Text segment —
The two houses have been ready for occupancy for several months, city inspection records show. Burns said in an emailed statement on Wednesday that the nonprofit wants to sell them to moderate-income families and is still working out how to do that.
The Charlotte region habitat has taken this approach in putting homes on the market, Burns said. On Saturday, Peter Brown, a spokesman for the Charlotte Habitat, said it sets a maximum of 80 percent average median income for homebuyers.
One of the ways Durham Habitat is tackling the rising construction and property costs is by moving away from single home construction to building townhomes, Carlone said, which offer more units on the same lot.
“My sense is the staff is trying to right the ship,” he said. “Everybody I’ve talked to on the construction side, they are trying to do the right thing.”
Retreat controversy
Joyner’s lawsuit, which Durham Habitat has not had a chance to respond to in court filings, makes clear that she believed she was doing the right thing while leading the organization. In her first year she received a strong performance review and a merit-based pay increase, the lawsuit states.

Records supplied —
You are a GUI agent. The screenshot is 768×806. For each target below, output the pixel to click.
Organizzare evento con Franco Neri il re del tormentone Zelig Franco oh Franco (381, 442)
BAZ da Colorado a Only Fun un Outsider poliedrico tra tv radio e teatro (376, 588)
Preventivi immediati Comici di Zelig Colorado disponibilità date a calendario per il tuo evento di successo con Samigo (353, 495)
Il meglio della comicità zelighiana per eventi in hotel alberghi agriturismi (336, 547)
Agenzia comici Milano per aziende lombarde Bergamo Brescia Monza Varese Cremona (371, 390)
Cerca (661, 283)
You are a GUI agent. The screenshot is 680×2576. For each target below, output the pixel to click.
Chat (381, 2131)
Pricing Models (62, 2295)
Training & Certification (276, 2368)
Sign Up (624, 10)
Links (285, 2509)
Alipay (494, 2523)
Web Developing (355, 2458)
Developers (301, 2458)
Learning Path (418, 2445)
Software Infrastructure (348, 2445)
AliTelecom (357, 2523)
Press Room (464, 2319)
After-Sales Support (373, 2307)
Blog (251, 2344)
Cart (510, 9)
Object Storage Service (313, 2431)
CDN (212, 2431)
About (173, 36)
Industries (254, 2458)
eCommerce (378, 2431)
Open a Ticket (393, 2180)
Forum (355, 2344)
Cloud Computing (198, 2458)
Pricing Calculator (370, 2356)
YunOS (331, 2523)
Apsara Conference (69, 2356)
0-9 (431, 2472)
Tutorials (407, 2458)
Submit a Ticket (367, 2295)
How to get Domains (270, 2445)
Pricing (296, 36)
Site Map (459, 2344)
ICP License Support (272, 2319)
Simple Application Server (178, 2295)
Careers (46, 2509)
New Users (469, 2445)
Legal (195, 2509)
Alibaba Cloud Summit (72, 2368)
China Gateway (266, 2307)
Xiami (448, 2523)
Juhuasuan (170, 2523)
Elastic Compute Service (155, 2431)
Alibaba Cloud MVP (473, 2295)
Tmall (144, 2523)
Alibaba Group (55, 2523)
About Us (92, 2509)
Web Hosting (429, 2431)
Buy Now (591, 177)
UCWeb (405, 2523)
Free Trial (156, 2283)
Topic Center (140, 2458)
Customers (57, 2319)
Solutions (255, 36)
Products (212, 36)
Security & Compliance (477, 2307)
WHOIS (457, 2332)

Work request 1 — Reproduce the stretch of the Durham Habitat article from "The two houses" through "income for homebuyers.".
Work request 2 — Render this sentence from the Durham Habitat article in Spanish: "The two houses have been ready for occupancy for several months, city inspection records show."
Work request 3 — Carry the Durham Habitat article forward past its last sentence.
The listing plays no part in any of this work.

Exercise answer 1 —
The two houses have been ready for occupancy for several months, city inspection records show. Burns said in an emailed statement on Wednesday that the nonprofit wants to sell them to moderate-income families and is still working out how to do that.
The Charlotte region habitat has taken this approach in putting homes on the market, Burns said. On Saturday, Peter Brown, a spokesman for the Charlotte Habitat, said it sets a maximum of 80 percent average median income for homebuyers.

Exercise answer 2 — Las dos casas llevan varios meses listas para ser ocupadas, según muestran los registros de inspección de la ciudad.

Exercise answer 3 —
It all turned sour at the August 2024 board retreat when a white speaker with a fundraising consulting firm, who also was a volunteer, showed a picture of her two white children with two Black children at a Habitat building site, the lawsuit says.
After the speaker left, Deonanan “described the picture above as “white supremacy’” and stated that she was offended by it, the lawsuit says.
Joyner and other Habitat staff pushed back on Deonanan’s remarks but were “shouted down” by her and other board members, the lawsuit says.
Deonanan, who is an attorney, could not be reached by phone. She became interim executive director until Burns was hired but is no longer listed as a board member.
After the retreat, Deonanan began limiting Joyner’s time before the board at meetings and challenged her actions, the lawsuit says. A board member, who later left, warned her that the board was making her job difficult to force her out, the lawsuit says.
In October, Joyner complained about the board’s treatment to a human resources representative, the lawsuit says. Shortly after, the board began questioning $1,400 in expenses on a Habitat credit card, some of which were spent on a surprise birthday party for her that board members had been invited to.
After the board placed Joyner on involuntary administrative leave, Deonanan wrongly claimed that Joyner had “signed unauthorized contracts” and “allowed staff to use (Durham Habitat) credit cards for improper, personal transactions,” the lawsuit says.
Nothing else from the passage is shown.